Bijvoorbeeld, de groep van rotaties van een driedimensionaal object (waarvan terecht eerder werd gemeldt dat het een Lie groep is)kan je beschrijven in termen van matrices.
Ik zei express vrijwel alle Lie groepen. Er zij namelijke een (eindig) aantal Lie groepen die zich niet laten omschrijven als Matrices. De in het artiekel genoemde E8 is hier een van.
Hopelijk geeft dit een idee wat een Lie groep is.
[ Voor 0% gewijzigd door Confusion op 22-03-2007 08:14 . Reden: Sluit tags gefixed ]
Verwijderd
Ik grijp hier even de kans om toe te geven dat ik van sommige zaken niets snap. Ik zou een Lie Groep niet herkennen als ik er tegenaan zou lopen . . . om 4 uur in de morgen is er even niets te doen dus vandaar . . . slapen zet geen zoden aan de dijk.
Ik citeer uit de TS:
Nu begin ik op dreef te raken:
Dergelijke stellingen van wetenschappers . . . dat iets niet kan . . . worden door engineers gretig aangepakt: wij engineers (ten minste "wij" in Canada waar ik het vak geleerd heb) hebben er een gezegde van gemaakt:
"Zodra een wetenschapper beweert dat iets niet kan komen de engineers uit hun hok om even aan te tonen dat het een fluitje van een cent is dat het wel kan en dan maken ze er even een werkend model van en dan gaan ze hun hok weer in".
Soms lukt het omverwerpen van een wetenschappelijke stelling niet direct en af en toe erkennen we dat we misschien ongelijk hebben, maar daar worden we niet depressief van en het proberen houdt ons van de straat.
Een vergelijkbare (een ietwat off-topic) situatie is van toepassing op het inmiddels 165 jaar oude Earnshaw Theorema: met statische 1/r2 krachtvelden is het onmogelijk een stabiel evenwicht te kunnen realiseren voor levitatie van een dipoolmagneet. In de jaren na het ontstaan van dit theorema is het o.a. geïnterpreteerd door te stellen dat met dipool magneten het onmogelijk is om een magneet te laten zweven. Dit werd voor lange tijd als een Goddelijke waarheid beschouwd: "dipoolmagneten creëren immers een 1/r2 krachtveld, dus een zwevende magneet boven of onder permanente magneten is niet mogelijk" . . . en dit werd op zich een aparte religie.

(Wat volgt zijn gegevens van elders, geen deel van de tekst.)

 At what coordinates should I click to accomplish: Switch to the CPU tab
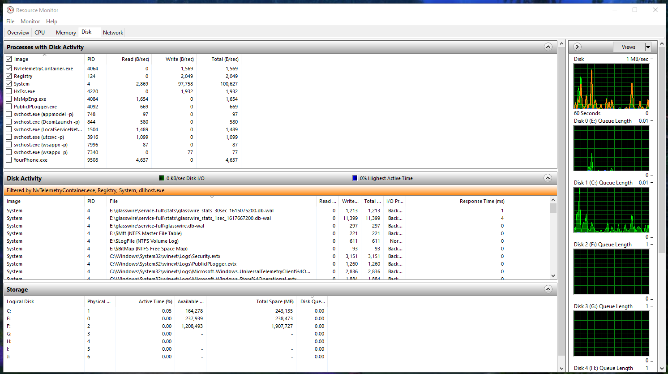(x=40, y=33)
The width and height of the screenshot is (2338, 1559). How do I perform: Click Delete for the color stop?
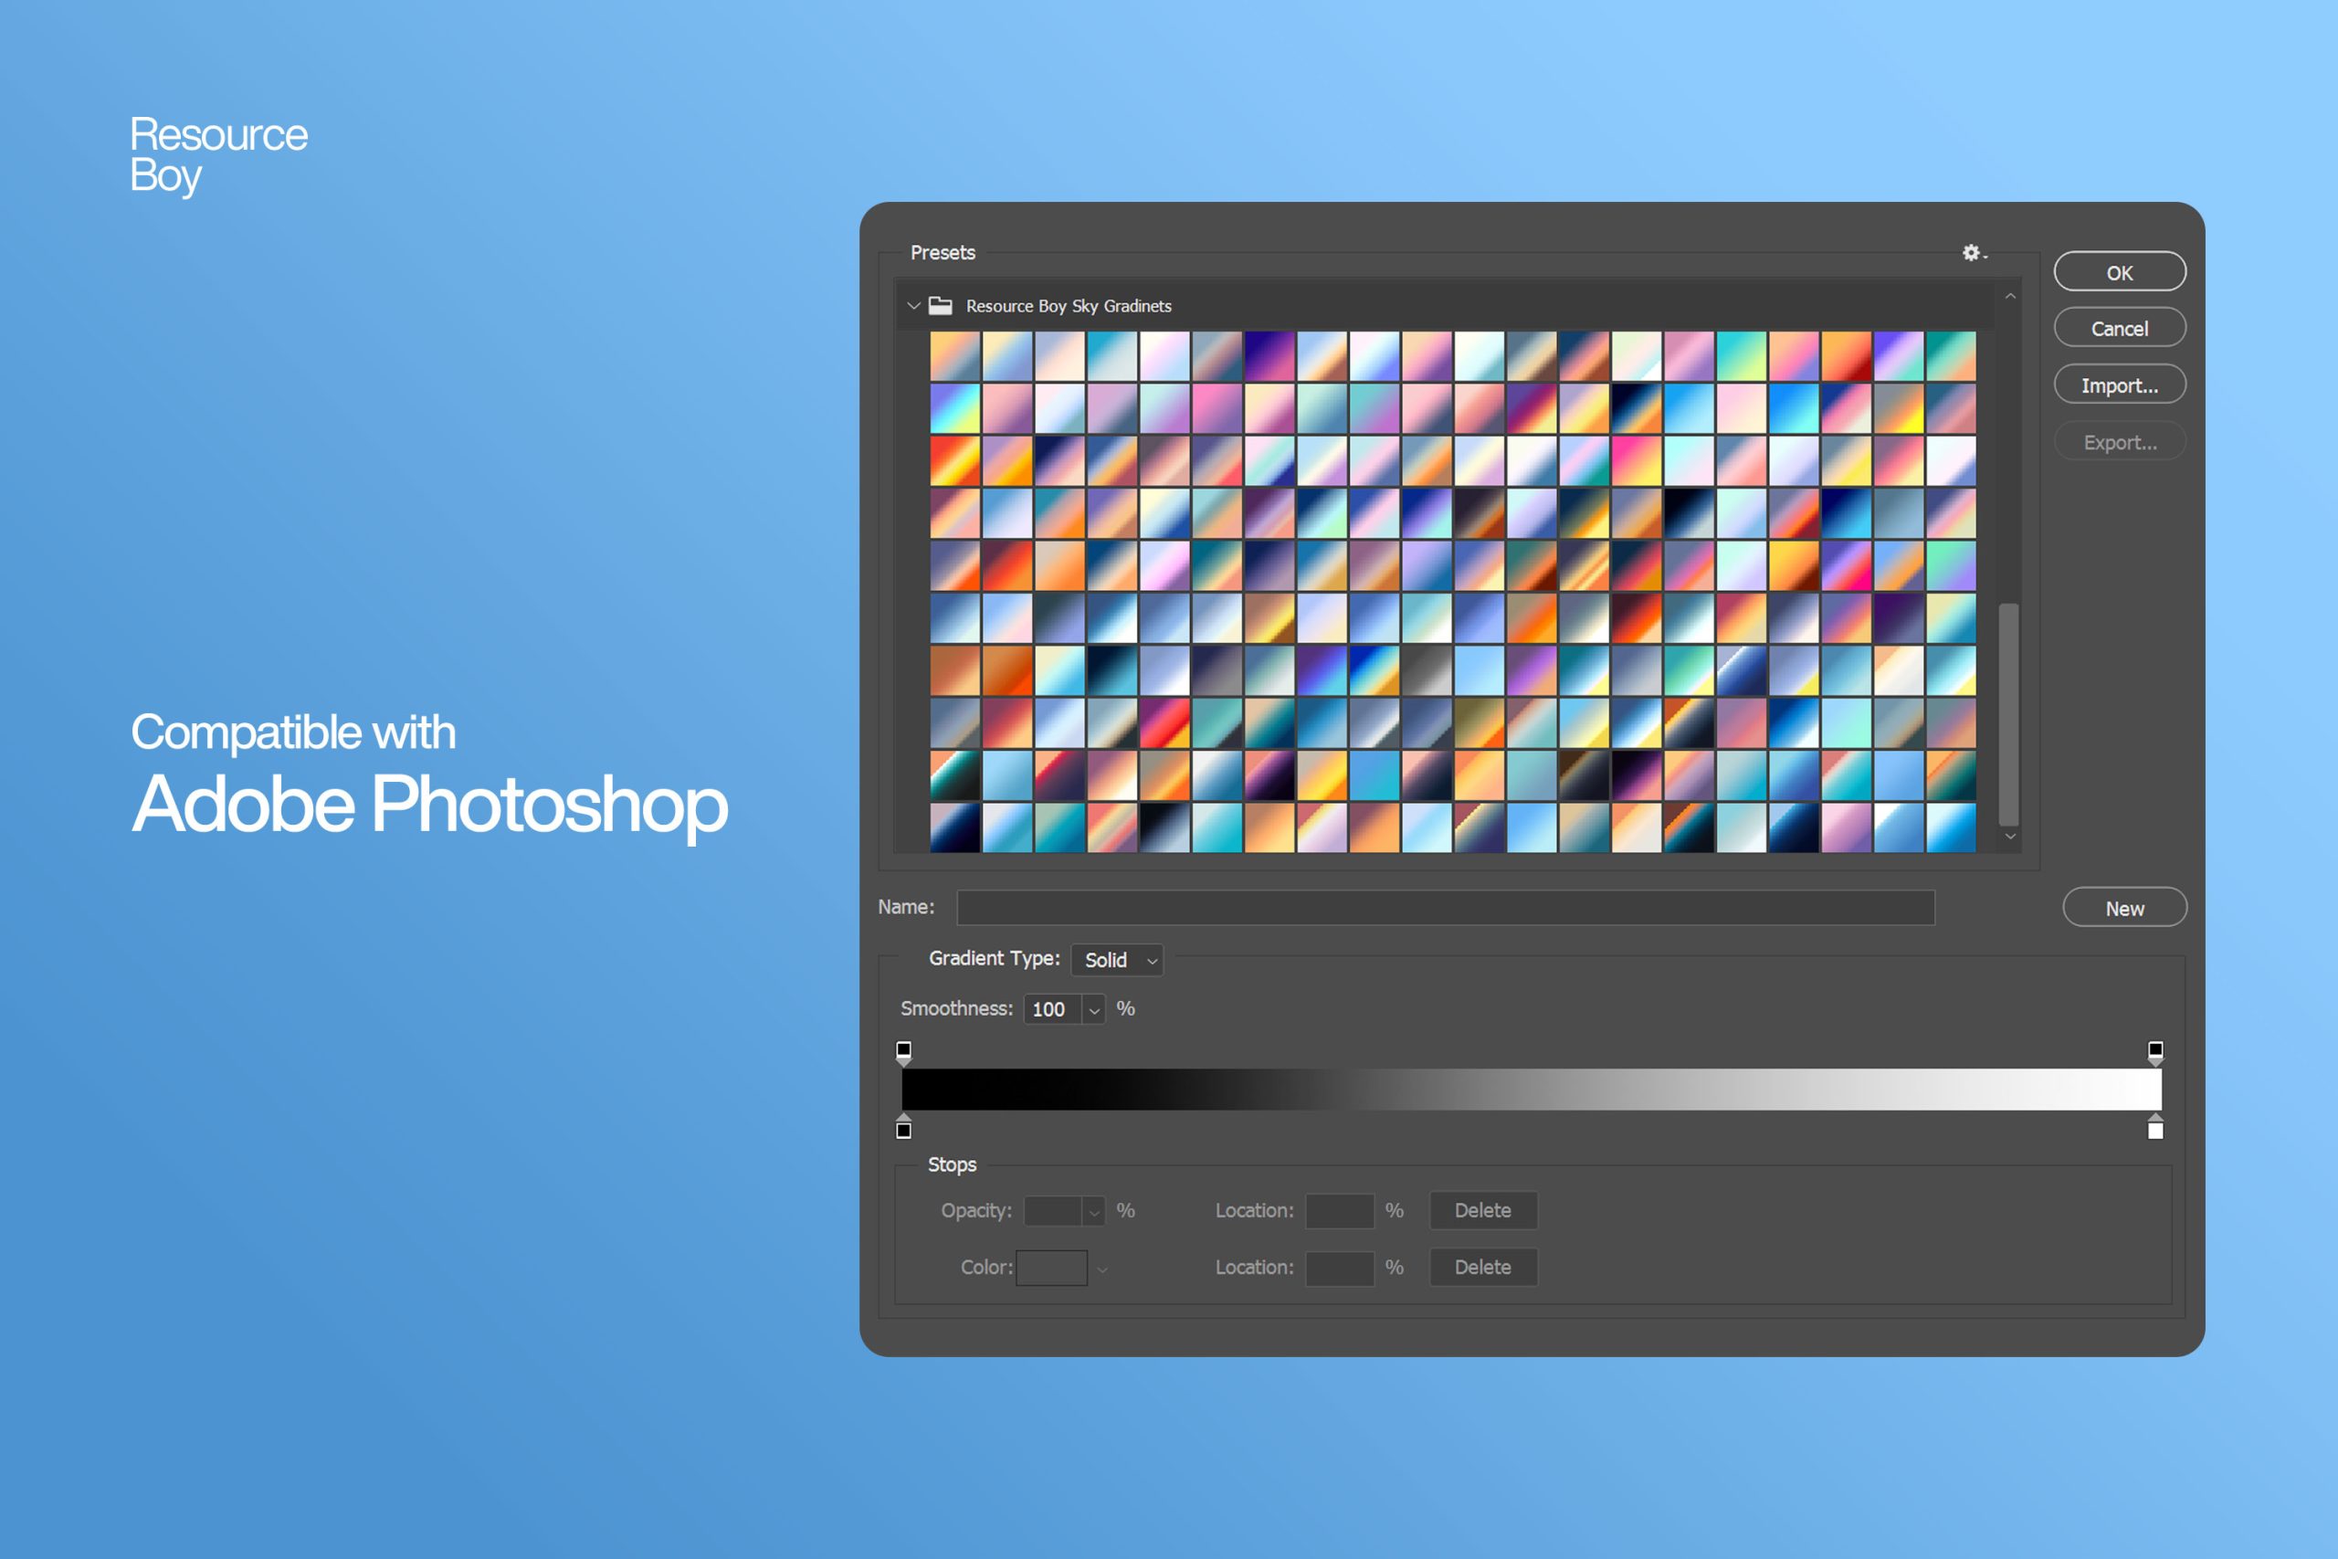[x=1482, y=1265]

Niet verbazendwekkend werd ook die stelling snel overboord gegooid toen men diamagnetisme ontdekte en weer later nog eens met de uitvinding van de Levitron. Toen werd in beperkte kringen duidelijk dat op diverse manieren toch zonder een em-terugkoppelsysteem er toch magneten konden zweven. Allerlei voorbeelden tonen aan dat je met inzicht en vernuft veel zogenaamde "waarheden" kan ontkrachten en nieuwe waarheden kan laten ontstaan. Desondanks blijven de "oude waarheden" hardnekkig doorleven naast de nieuwe waarheden en ontstaan er eindeloze "welles-nietes" discussies.

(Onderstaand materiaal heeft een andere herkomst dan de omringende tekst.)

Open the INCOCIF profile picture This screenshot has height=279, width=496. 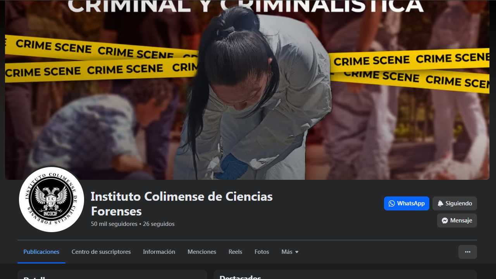(x=52, y=200)
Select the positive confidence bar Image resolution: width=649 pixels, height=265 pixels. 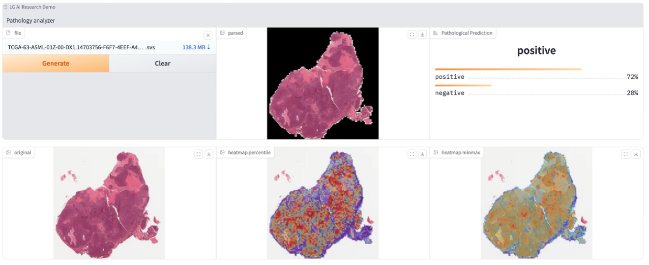508,69

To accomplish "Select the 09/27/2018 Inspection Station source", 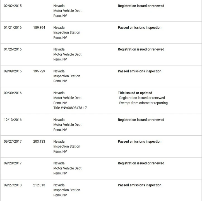I will coord(67,190).
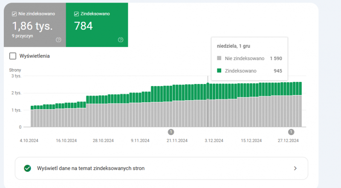
Task: Click the highlighted chart bar under the dotted line
Action: click(208, 107)
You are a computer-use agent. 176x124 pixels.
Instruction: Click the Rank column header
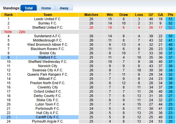click(9, 15)
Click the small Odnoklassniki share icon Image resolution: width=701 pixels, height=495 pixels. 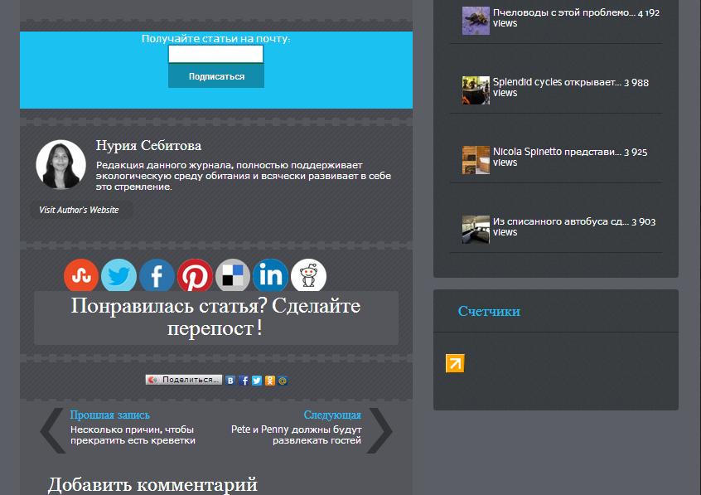(269, 381)
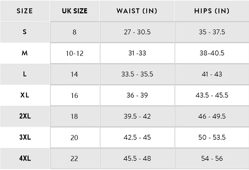The width and height of the screenshot is (249, 170).
Task: Click the UK SIZE column header
Action: coord(74,11)
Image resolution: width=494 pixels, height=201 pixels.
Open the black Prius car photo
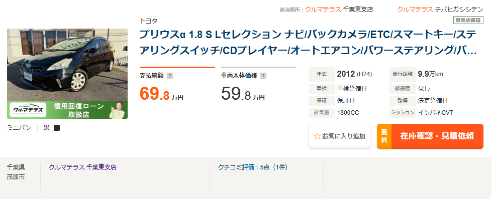pyautogui.click(x=67, y=64)
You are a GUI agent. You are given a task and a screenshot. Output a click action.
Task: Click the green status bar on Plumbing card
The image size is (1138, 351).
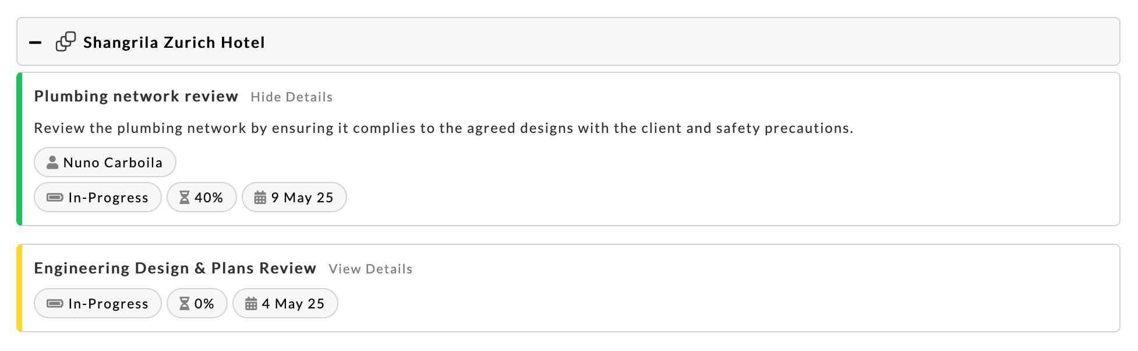[19, 149]
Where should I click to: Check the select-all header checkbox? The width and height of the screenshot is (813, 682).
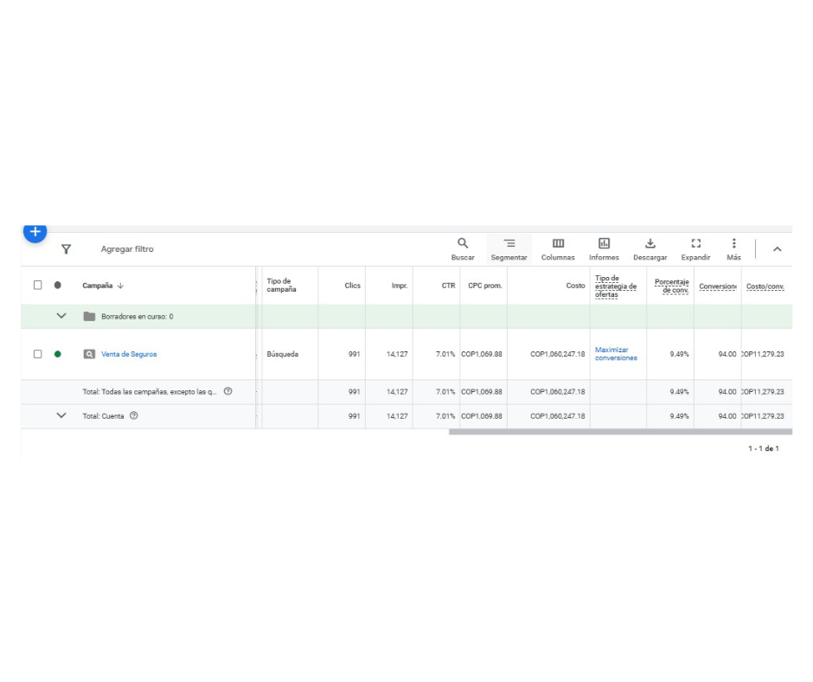[x=37, y=286]
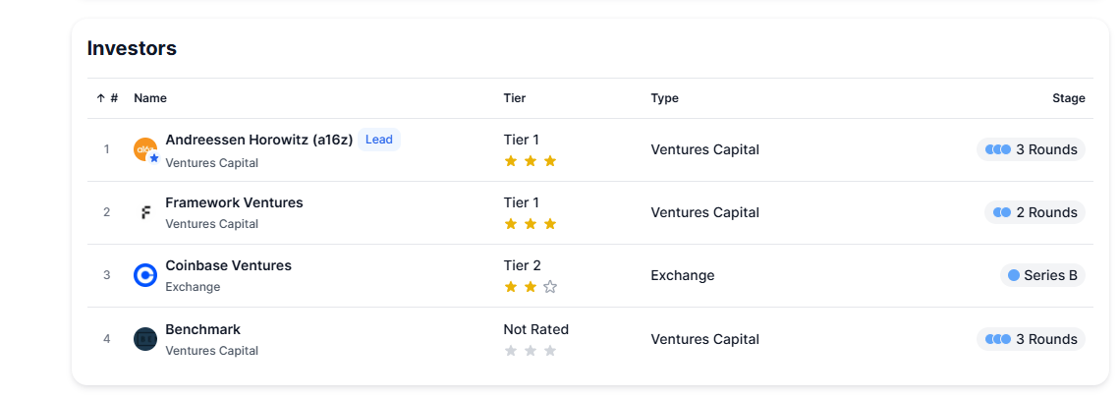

Op het gebied van magnetische levitatie is inmiddels door Robert Bassani aangetoond dat zelfs de rotatie van een magneet, zoals met een Levitron, niet noodzakelijk is om een stabiel evenwicht te creëren en dat een magneet in een magneetveld kan zweven zonder rotatie. Bassani's werk resulteerde in een magneet opstelling waarvoor een potentiaalput gecreëerd werd met louter permanente ferromagneten. . . .iets wat zogenaamd onmogelijk was. Even zo deze "oplossing" voor een stabiel zwevende permanente ferromagneet, in een magneetveld van een permanente ferromagneet is niet in strijd met Earnshaw's theorema maar ook haalt deze oplossing het dit theorema niet onderuit. Het is eenvoudigweg een nieuw voorbeeld van een praktische opstelling waarvoor de vanouds gestelde conclusies van Earnshaw's theorema niet gelden, namelijk dat je wel een magneet kan laten zweven louter omdat dit "nieuwe zweven" plaatsvindt op basis van principes die in Earnshaw's theorema niet aan de orde komen . . . Earnshaw's analyse is eenvoudigweg een beperkte kijk op alle mogelijkheden die er zijn om magneten op of onder magneten te laten zweven.

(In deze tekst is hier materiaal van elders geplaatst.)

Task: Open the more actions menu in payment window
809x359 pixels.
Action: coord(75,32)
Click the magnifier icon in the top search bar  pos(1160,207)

Ik heb inmiddels zelf geconstateerd dat min of meer het pad dat Bassani gevolgd heeft veel weg heeft van mijn "oplossing" voor een stabiele magnetische zweefconstructie, maar een ander theoretische basis heeft dan Bassani presenteert. Ik verwijs naar het creëren van een potentiaalput met permanente ferromagneten.
Zie o.a. mijn weergave van een dergelijk potentiaalkanaal, Fig. 3 in:
http://www.vortexcw.nl/floating/omz.html
Deze “potentiaalput” heeft in principe dezelfde vorm als door Bassani wordt beschreven (een stabiliteitsregio om het theoretische statische evenwichtspunt heen). Ook in mijn oplossing voor een stabiele zweefconstructie wordt Earnshaw's theorema niet onderuit gehaald: het is eenvoudigweg zo dat Earnshaw's theorema niet altijd op alle denkbare constructies van toepassing is.
De details waarom dat zo is zijn in hier niet relevant omdat het feit dat keer op keer oude "wetenschappelijke" stellingen door engineers of jonge wetenschappers onderuit gehaald worden hier centraal staat. Veelal gebeurt het “onderuit halen” omdat de aanvankelijke wetenschappelijke stelling te beperkt is opgesteld en ook vaak onjuist is geïnterpreteerd, op een vergelijkbare manier dat Earnshaw's theorema niet uitgaat van een opstelling van allemaal echte permanente magneten maar een dipoolmagneet in statisch 1/r2 krachtveld. De vele uitzonderingen op wetenschappelijke stellingen, inclusief dat een ferromagneet boven of onder een superconductor kan zweven, hebben reeds aangetoond dat "oude waarheden" doorgaans vaker overboord gegooid worden dan dat ze aangehouden kunnen worden.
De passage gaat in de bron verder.